But those headline numbers conceal a deeper crisis. In Haiti, 90% of women aged 30 to 49 have never been screened for cervical cancer. In Guyana, 78%. In Brazil, the region's largest country, 42%.13 These are not women who were screened and lost to follow-up; they have never entered the system at all. This lifetime gap is the true emergency.
For decades, our health systems relied on opportunistic annual Pap smears, a model that over-screened privileged urban women who happened to visit clinics while missing the most vulnerable populations entirely.

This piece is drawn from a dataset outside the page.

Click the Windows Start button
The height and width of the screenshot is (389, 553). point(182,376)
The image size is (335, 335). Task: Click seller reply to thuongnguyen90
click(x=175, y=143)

Peru illustrates the pattern: only 16% of women were screened in the past year, yet 75% were screened in the past five years.13 That widespread reflects opportunistic screening without organized recall, not a program that "reached women once and lost them." Ironically, Peru's interval now aligns with modern WHO guidelines for HPV DNA testing (every 5-10 years), but in 2019, this was the Pap-era baseline, not an intentional policy.
The region is now pivoting: Brazil has mandated HPV DNA testing in its public system, and countries from Antigua and Barbuda to Saint Vincent and the Grenadines are rolling out self-sampling kits.15,14,16 Screening remains the most actionable lever our region has; it can be scaled with existing health workers, community outreach, and low-cost HPV DNA tests. Every woman brought into screening for the first time moves the needle.
But perhaps the most dramatic variation is in HPV vaccination. In 2019, Costa Rica led the region at 98% first-dose coverage of its primary target cohort, followed by Chile at 94% and St. Kitts and Nevis at 90%, all exceeding the WHO's 90% elimination target.17,18 At the other end, the Dominican Republic sat at 10%, Antigua and Barbuda and Saint Vincent and the Grenadines at 11%, and Jamaica at 23%.18 That is roughly a 10-fold gap between countries in the same region. The COVID-19 pandemic further widened it: coverage across the Americas declined from 68% in 2019 to 51% in 2021, and recovery remains incomplete.19 Some countries have since surged past pre-pandemic levels (Peru climbed from 67% in 2019 to 97% by 2024), while others collapsed entirely (Grenada fell from 74% to 5%).18
Placed side by side, the two prevention pillars tell a surprising story. Screening and vaccination do not move together. In 2019, Saint Vincent and the Grenadines achieved 89% cervical screening coverage but only 11% HPV vaccination coverage. The Dominican Republic reached 79% screening but just 10% vaccination. Chile managed 94% vaccination but just 46% screening. Brazil had 77% vaccination, yet only 34% screening.13,18 These are two entirely separate policy challenges requiring different interventions, different delivery platforms, and different political commitments.
Jamaica's situation encapsulates the crisis. With 26% cervical screening coverage and just 23% HPV vaccination in 2019 (falling to 7% by 2024), combined with one of the highest cancer mortality rates in LAC at 116.6 per 100,000, the country is in urgent need of stronger interventions to prevent cancer cases.5,13,18
Treatment Infrastructure: Capacity, Workforce, and Access Gaps
Even when cancer is detected, the next challenge is whether patients can access treatment. Across LAC, the answer is often no.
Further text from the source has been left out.